He was ingenious. He was not a young gangster, no. He was a real great man.

And you think Sartre recognized that?

Yeah, for sure. Sartre at this time was abandoned by the Sartrians. He was blind. He was considered as finished by his companions of all his life. And he found this young bright Normalien walking with him in an egalitarian way.

This was a time of absolute egalitarianism, between young and old, bourgeois and proletaire. And so Sartre was happy with that. And he read Sartre again through the eyes of Benny Lévy.

Benny Lévy spent days reading for Sartre. Because for Sartre to be blind, think about what that meant.

I remember an encounter I had with Borges, at the end of the ’70s. Maybe ’79, just before his death. Borges was telling me, “You know, blindness is a very special thing. When you are Borges, you know that you will be blind since you were a child. Your father was blind, your grandfather was blind, so you exact yourself to be blind. You make exercises on blindness even when you see. When I was 20, 30, 40, before becoming blind, I was preparing myself. I was exercising to be blind.”

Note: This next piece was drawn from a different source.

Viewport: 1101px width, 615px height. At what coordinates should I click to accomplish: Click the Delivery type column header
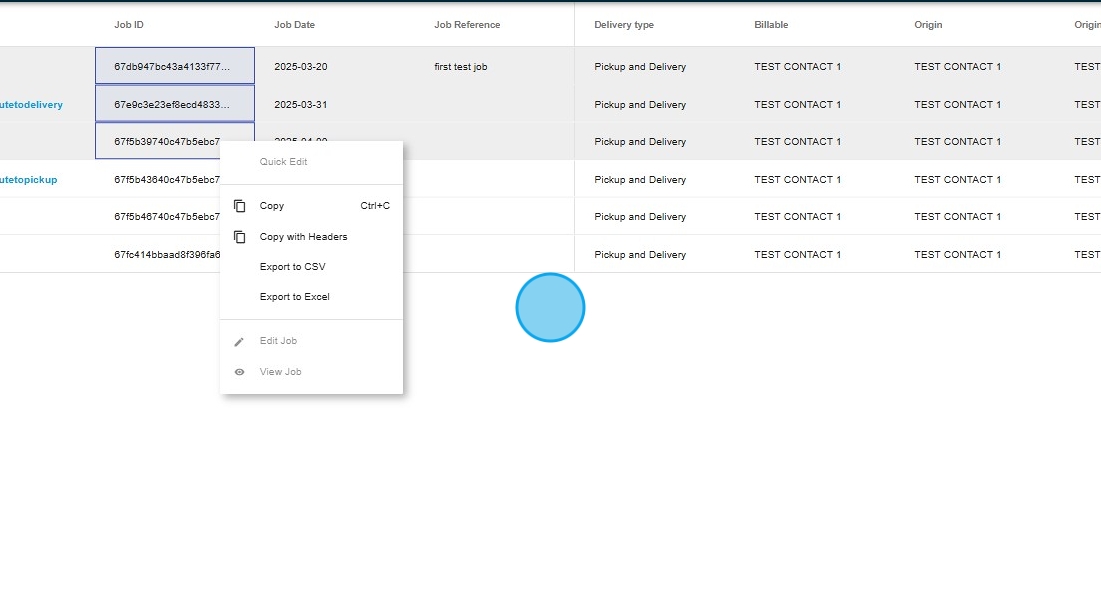pos(623,25)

So for Sartre, two things. No. 1, he never expected to be blind, it came on him like a blow. And No. 2, he was a Platonist philosopher. Sartre is the philosopher of today who believed that to think and to look is the same. And for him to become blind was a disaster for which he was not prepared.

Borges told me—this was maybe in 1979, Sartre was still living, there was already rumors of Sartre being blind and walking with Benny Lévy—he told me for this poor guy, for Sartre, blindness must be an absolute disaster. I already prepared myself to find my books. And he says to Benny Lévy, offer him that.

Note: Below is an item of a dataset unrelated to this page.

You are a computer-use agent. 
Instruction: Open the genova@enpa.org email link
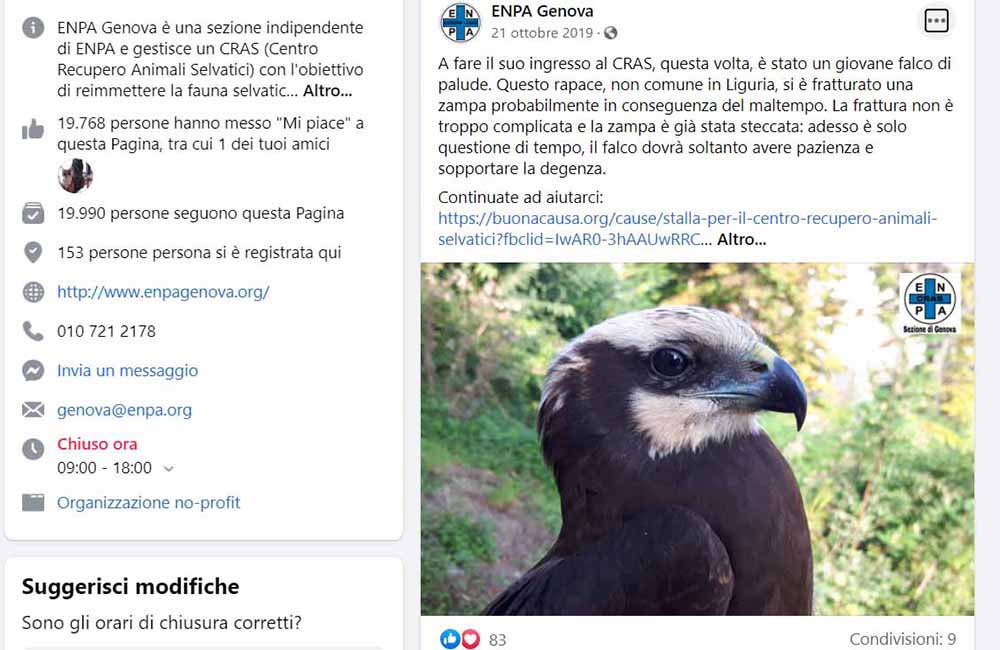point(124,410)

And he offered his huge intelligence. The connection with the two cultures. The study and the learning. The profound sciences and the sacred sciences. He provided that also for Sartre, who deeply respected him and depended on him.

Do you feel that your shared backgrounds as Jews whose families were from Arabic-speaking countries played any role in the strong affinity between you and Benny Lévy? That background would have put both of you at least a little apart from the Ashkenazi French Jews.

I don’t know. Maybe. I could not say that. I can’t speak for him. We were both so universalist, and even more so in our extreme leftist period.

What was it to be a revolutionary in the end of the ’60s? It was to be egalitarian. No Ashkenaz, no Sepharad. No distinctions of any kind. It was a strange time. If abstract universalism has worked once in human history, it was at this time.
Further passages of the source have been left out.